_Your task_: In the entries below, locate the line with "You are a computer-use", then give again that line and all lines after it, exactly, with pictures omitted.

=== Data for review ===

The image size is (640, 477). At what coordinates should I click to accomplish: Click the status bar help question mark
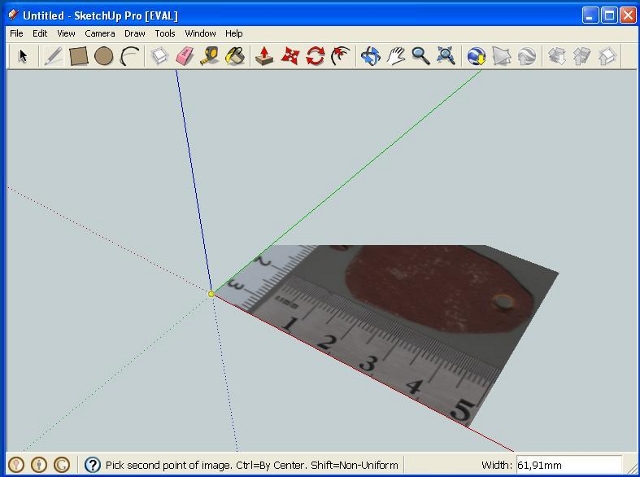click(x=92, y=465)
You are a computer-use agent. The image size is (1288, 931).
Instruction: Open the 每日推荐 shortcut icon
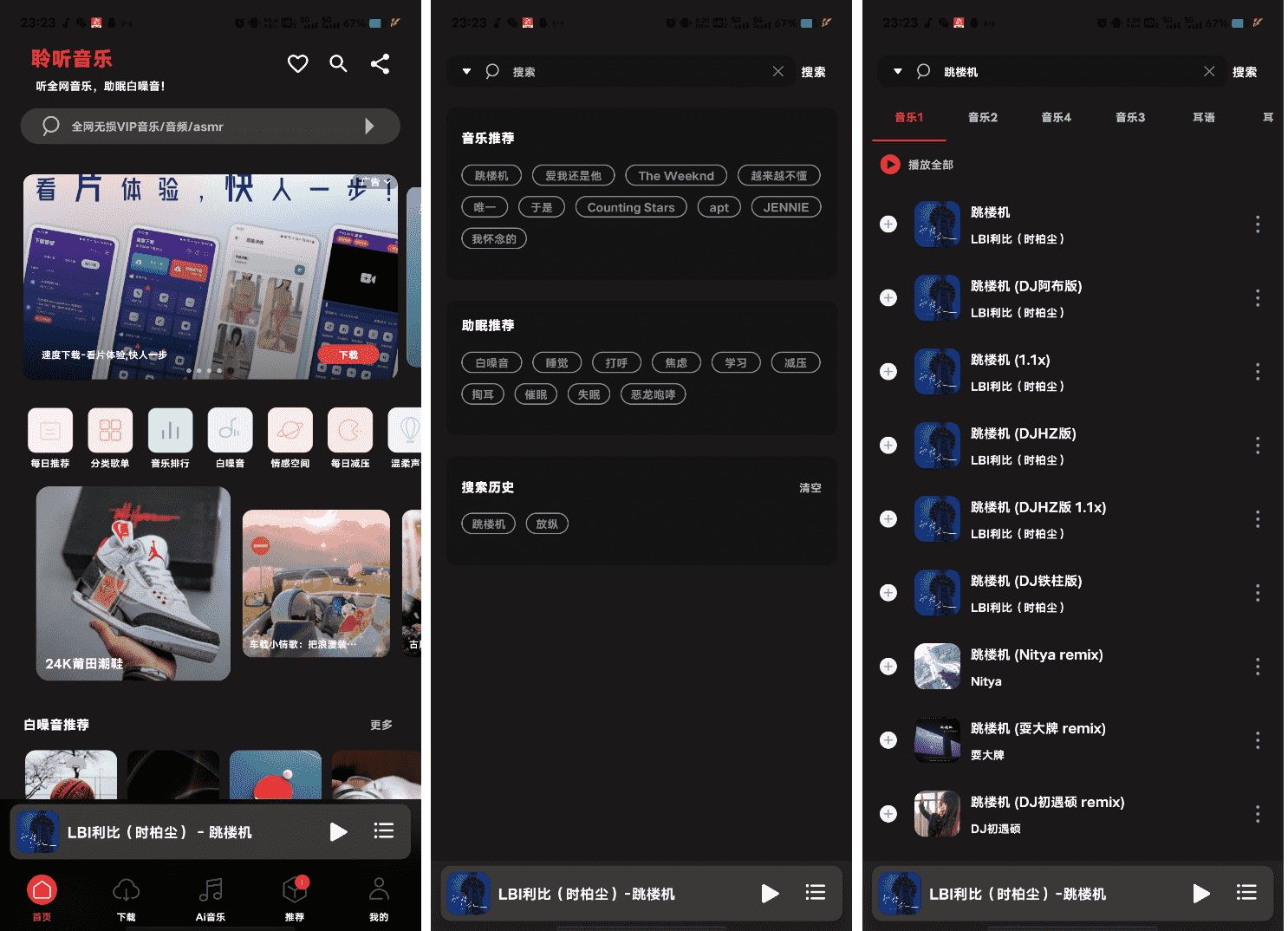point(50,430)
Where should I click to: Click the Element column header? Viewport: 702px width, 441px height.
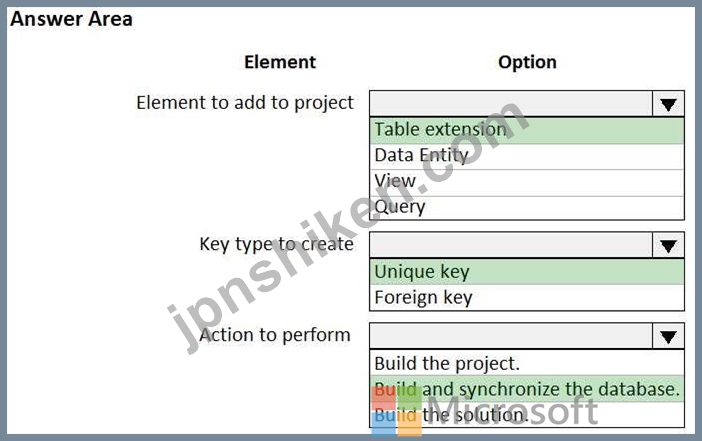(280, 62)

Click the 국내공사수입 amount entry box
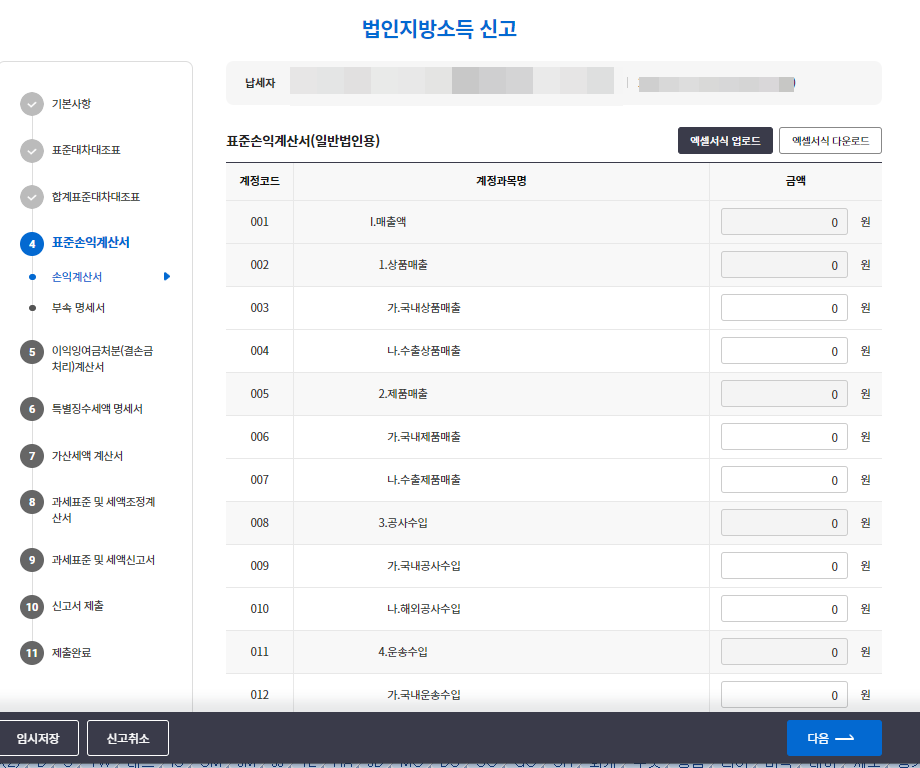point(784,565)
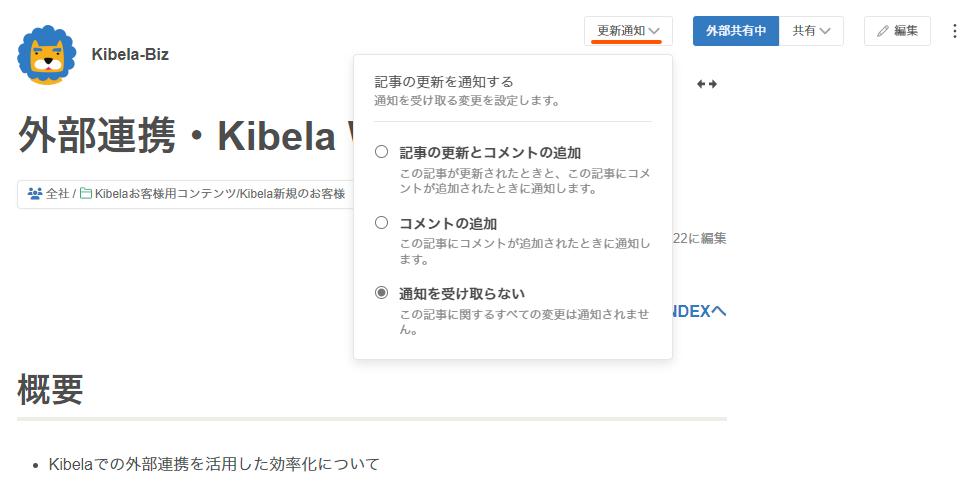980x480 pixels.
Task: Click the group people icon before 全社
Action: (35, 193)
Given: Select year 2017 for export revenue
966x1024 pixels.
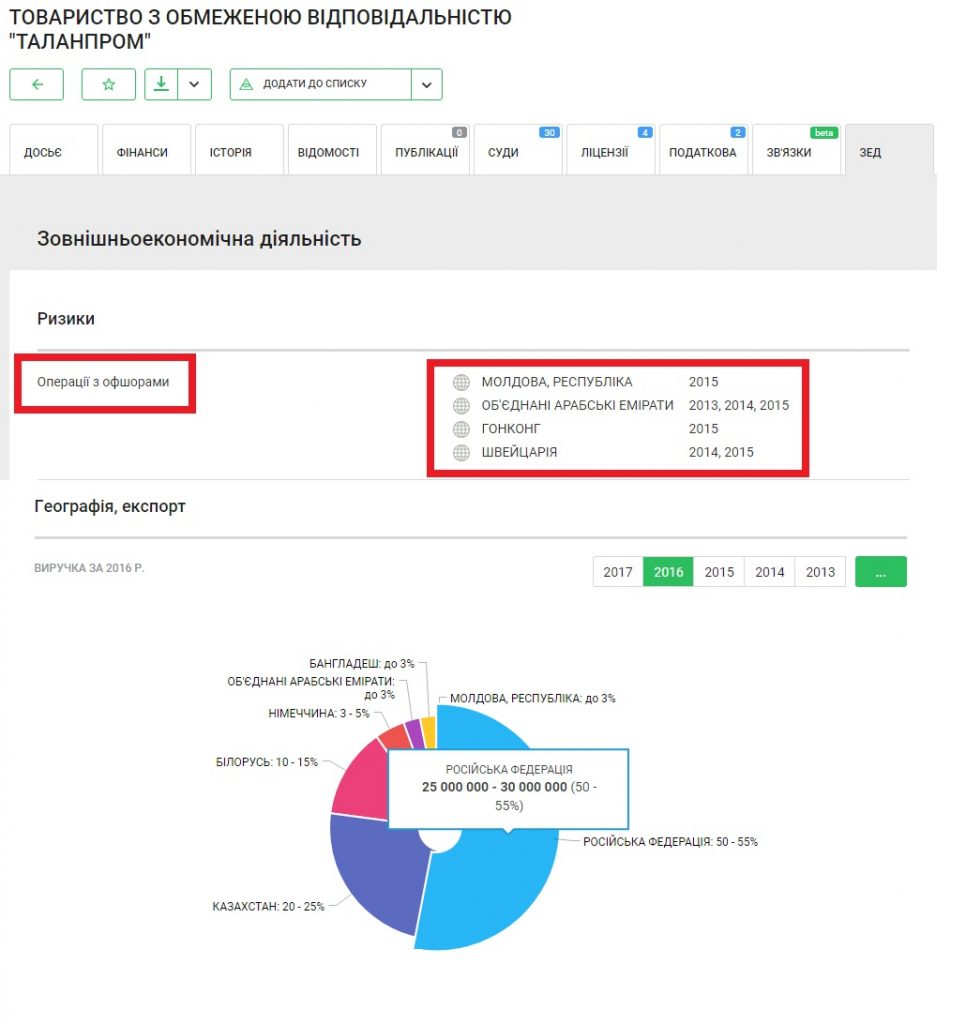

===

_Response to the exercise_:
You are a computer-use agent. The image size is (1288, 931).
Instruction: Open the 每日推荐 shortcut icon
point(50,430)
Where should I click to: Click the Element column header? Viewport: 702px width, 441px height.
(280, 62)

Click the 국내공사수입 amount entry box
point(784,565)
980x480 pixels.
Task: Click the group people icon before 全社
Action: (35, 193)
Given: Select year 2017 for export revenue
966x1024 pixels.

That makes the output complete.